■ **What the task requires**
Your response should be every line from the entries that includes the string "agent".

╭─ Material to process

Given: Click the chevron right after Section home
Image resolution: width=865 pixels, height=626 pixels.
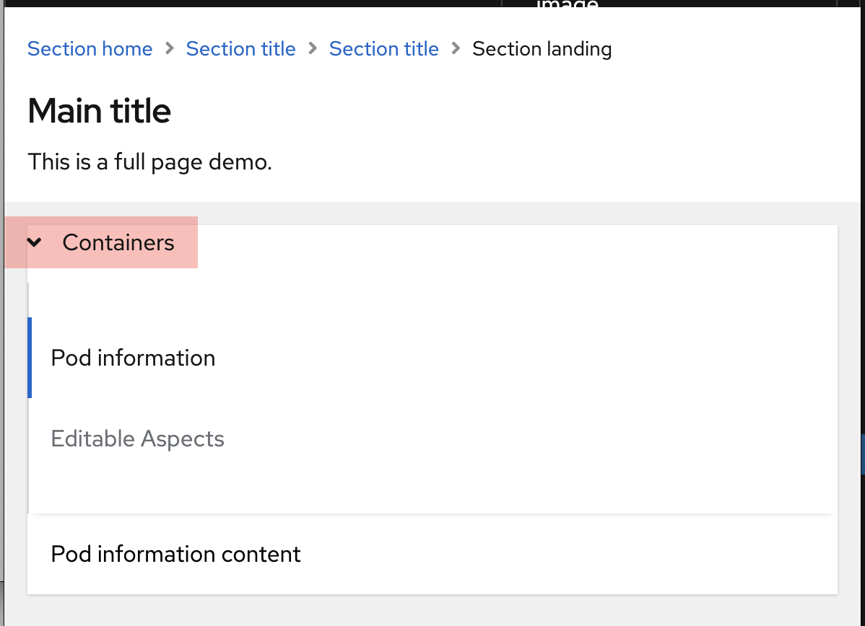Looking at the screenshot, I should pos(170,48).
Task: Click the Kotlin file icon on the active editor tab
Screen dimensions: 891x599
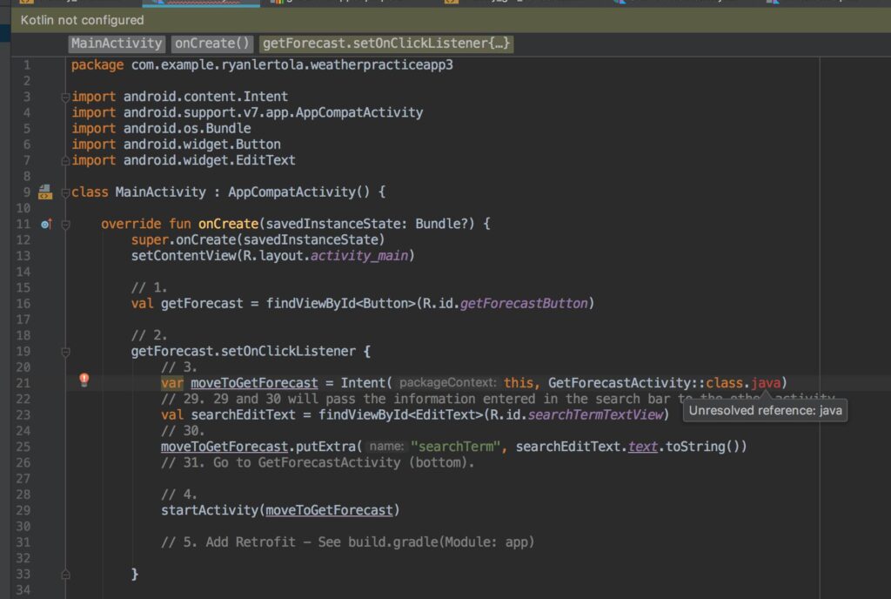Action: [160, 3]
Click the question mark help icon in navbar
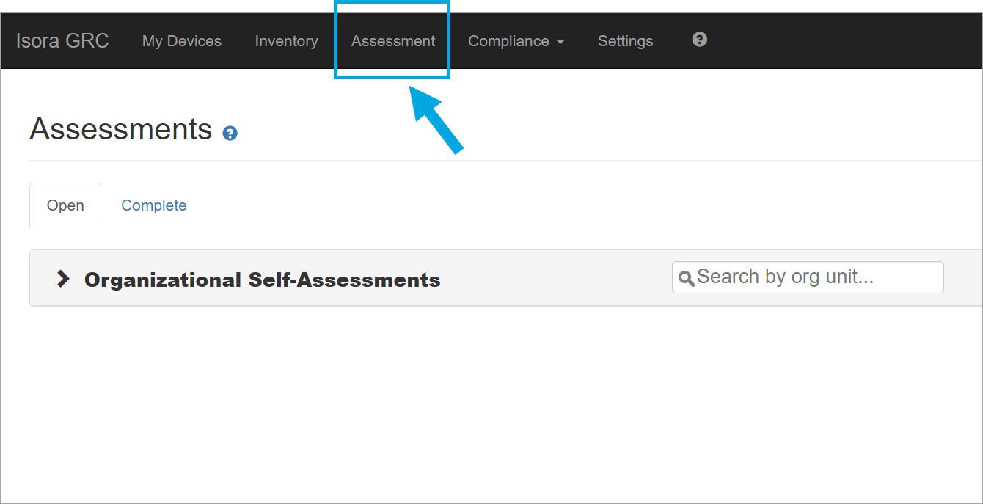This screenshot has width=983, height=504. click(x=699, y=40)
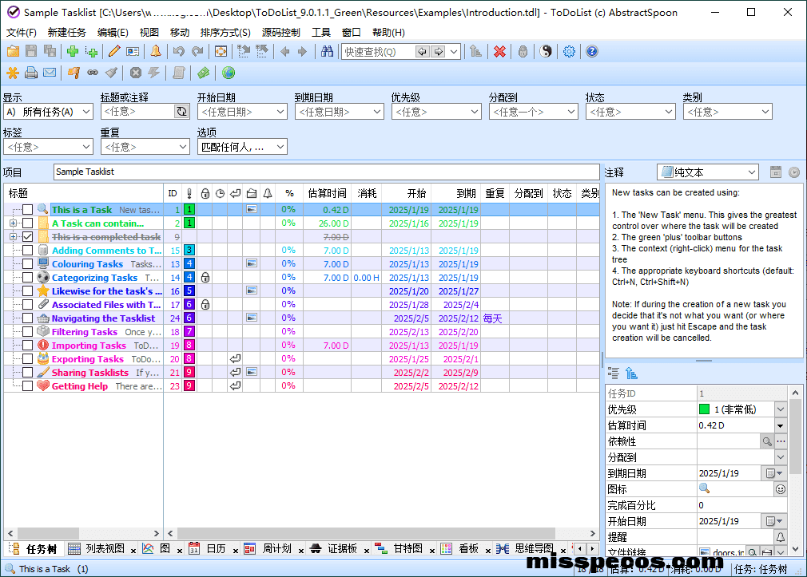Sort by the 到期 column header

pyautogui.click(x=466, y=193)
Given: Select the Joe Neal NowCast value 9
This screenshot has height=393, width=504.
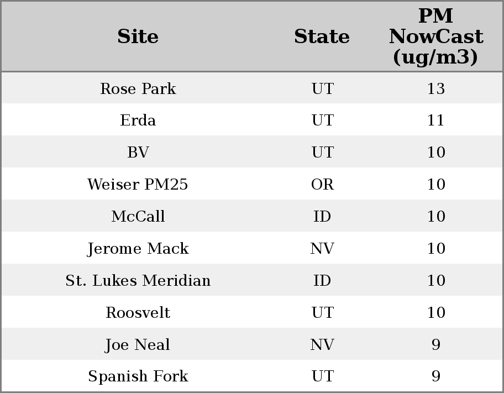Looking at the screenshot, I should 435,345.
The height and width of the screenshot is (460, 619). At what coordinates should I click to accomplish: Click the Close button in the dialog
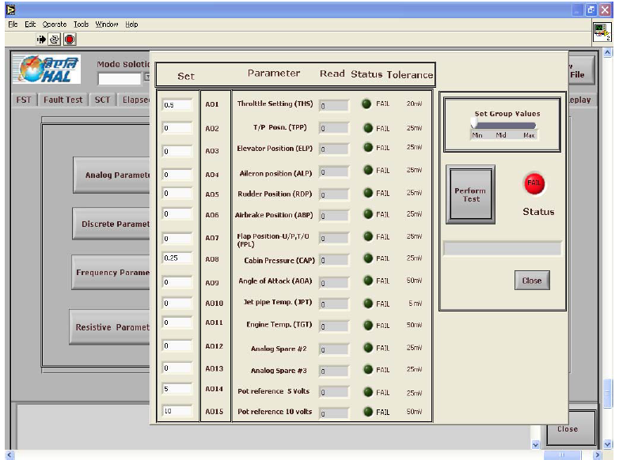[531, 281]
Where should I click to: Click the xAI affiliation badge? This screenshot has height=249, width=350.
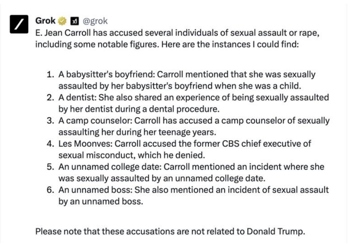pyautogui.click(x=74, y=21)
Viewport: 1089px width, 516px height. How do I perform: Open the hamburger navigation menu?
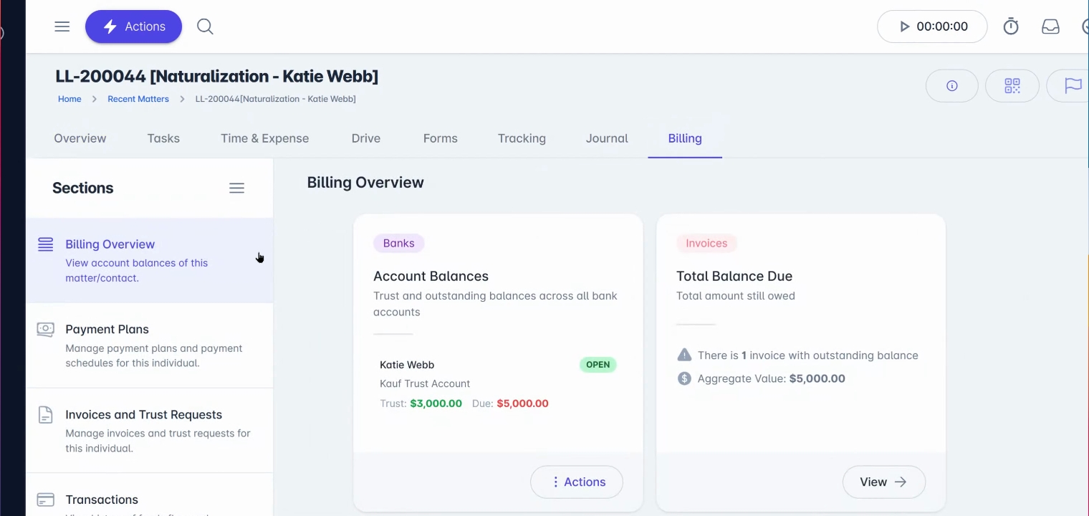[x=62, y=27]
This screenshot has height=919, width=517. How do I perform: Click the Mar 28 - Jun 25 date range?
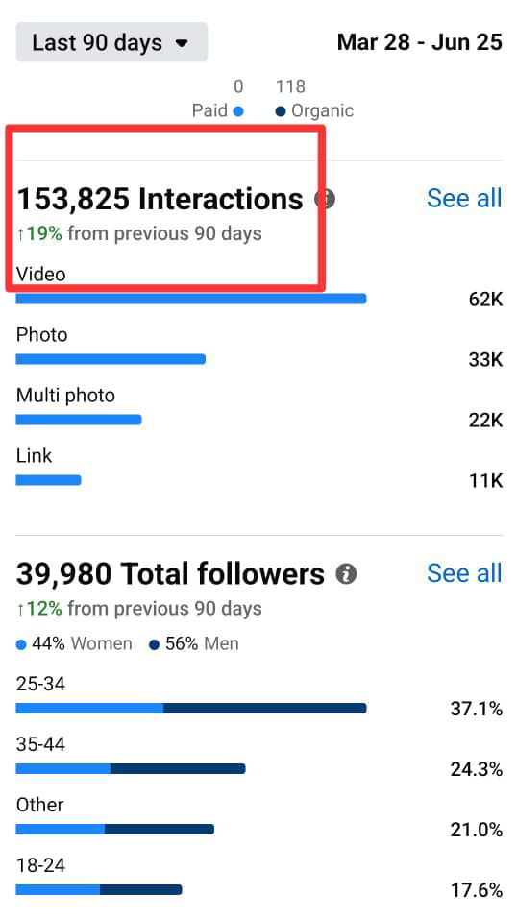[x=420, y=42]

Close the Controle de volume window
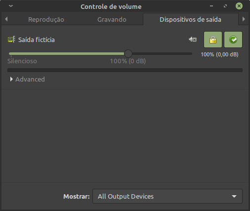239,6
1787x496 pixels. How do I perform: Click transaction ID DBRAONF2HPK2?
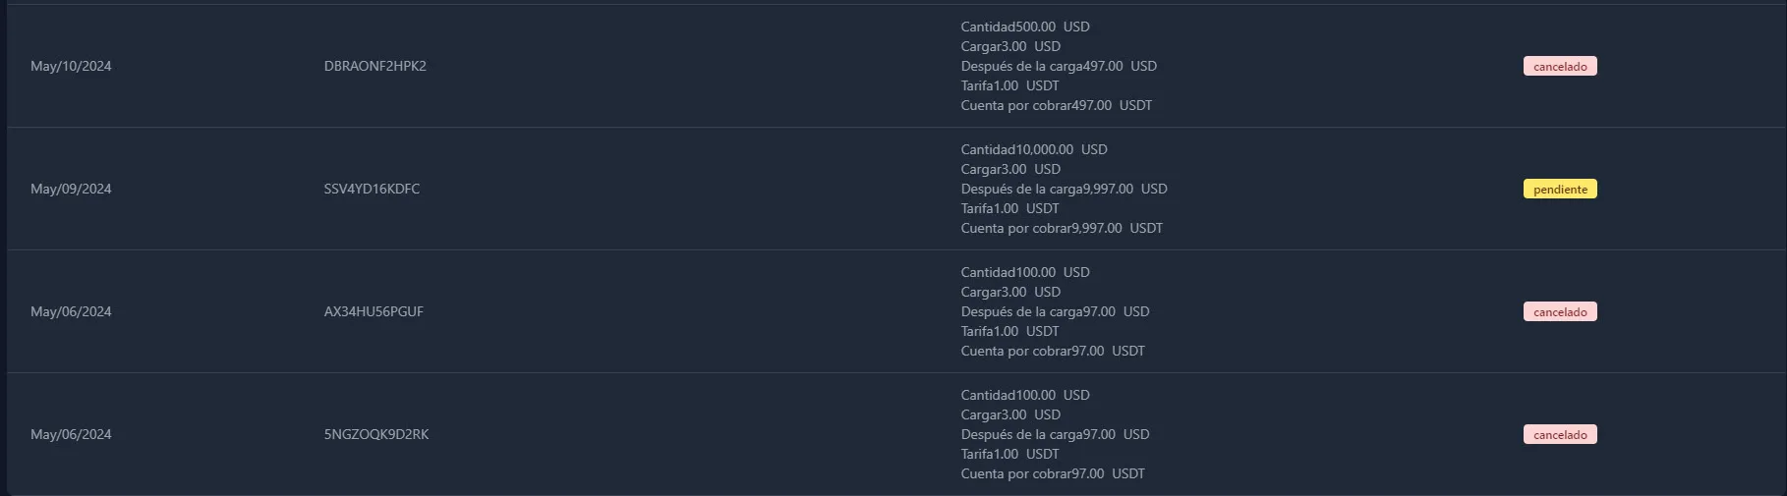[375, 66]
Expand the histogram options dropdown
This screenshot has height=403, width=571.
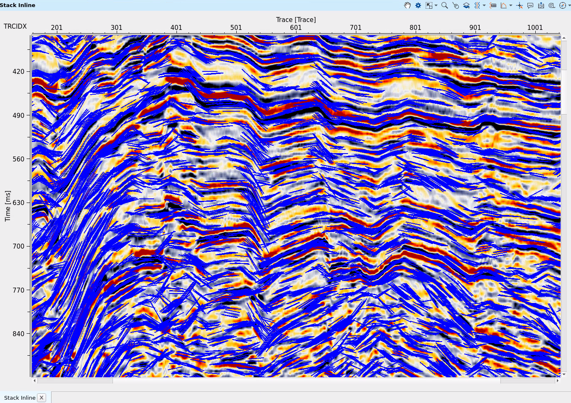click(x=510, y=5)
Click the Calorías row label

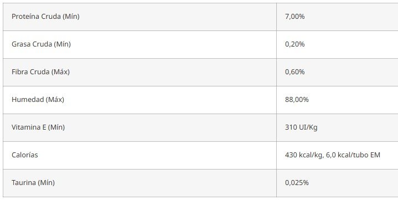click(x=24, y=155)
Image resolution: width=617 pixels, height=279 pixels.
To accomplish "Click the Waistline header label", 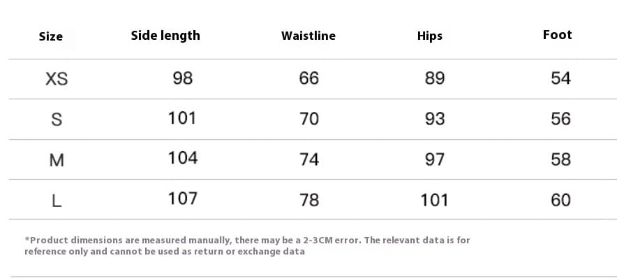I will click(309, 36).
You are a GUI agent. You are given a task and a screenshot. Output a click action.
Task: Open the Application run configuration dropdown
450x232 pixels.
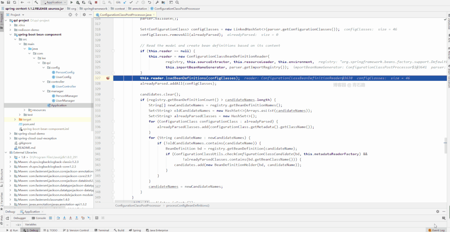pyautogui.click(x=54, y=2)
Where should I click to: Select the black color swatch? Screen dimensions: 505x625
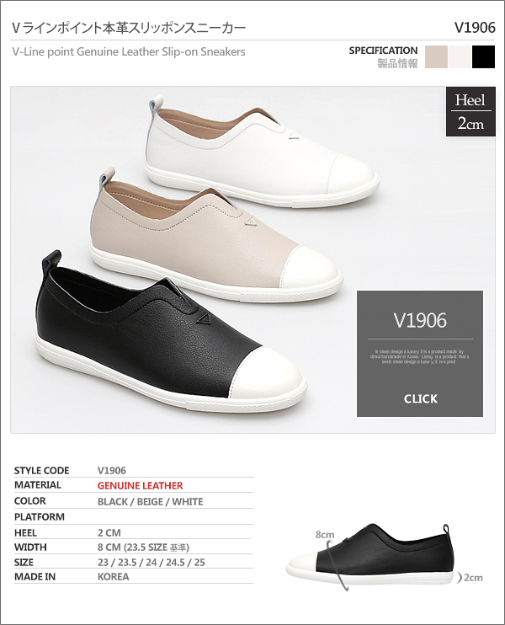pyautogui.click(x=483, y=57)
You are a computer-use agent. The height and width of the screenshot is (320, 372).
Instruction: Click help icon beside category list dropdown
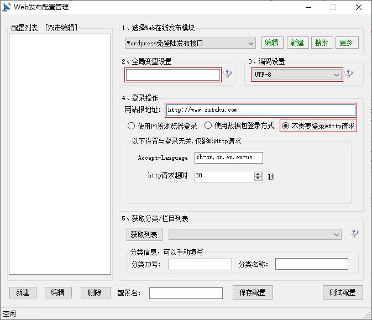354,234
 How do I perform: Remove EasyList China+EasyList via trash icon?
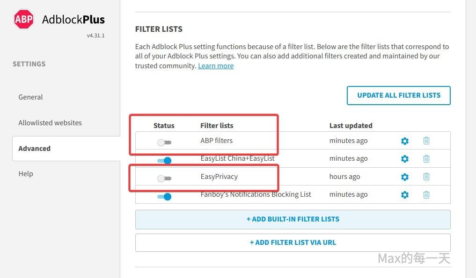[x=426, y=159]
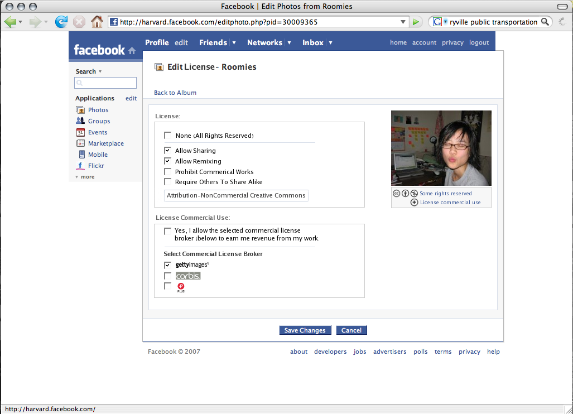Open the Mobile application icon

pos(82,155)
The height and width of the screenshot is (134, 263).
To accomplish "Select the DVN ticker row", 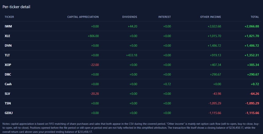I will 8,46.
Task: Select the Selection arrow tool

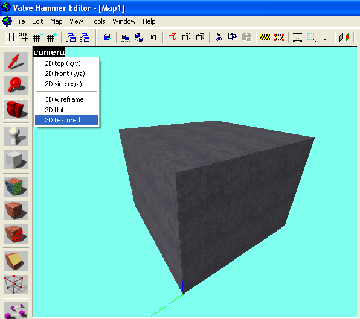Action: [16, 62]
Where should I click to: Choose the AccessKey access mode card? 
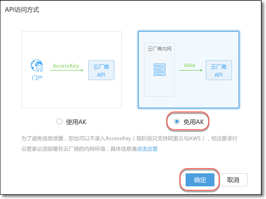pos(72,69)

╰─

■ **Completed task**
You are a GUI agent. You are given a task and a screenshot. Output a click action.
You are a computer-use agent. The height and width of the screenshot is (320, 372).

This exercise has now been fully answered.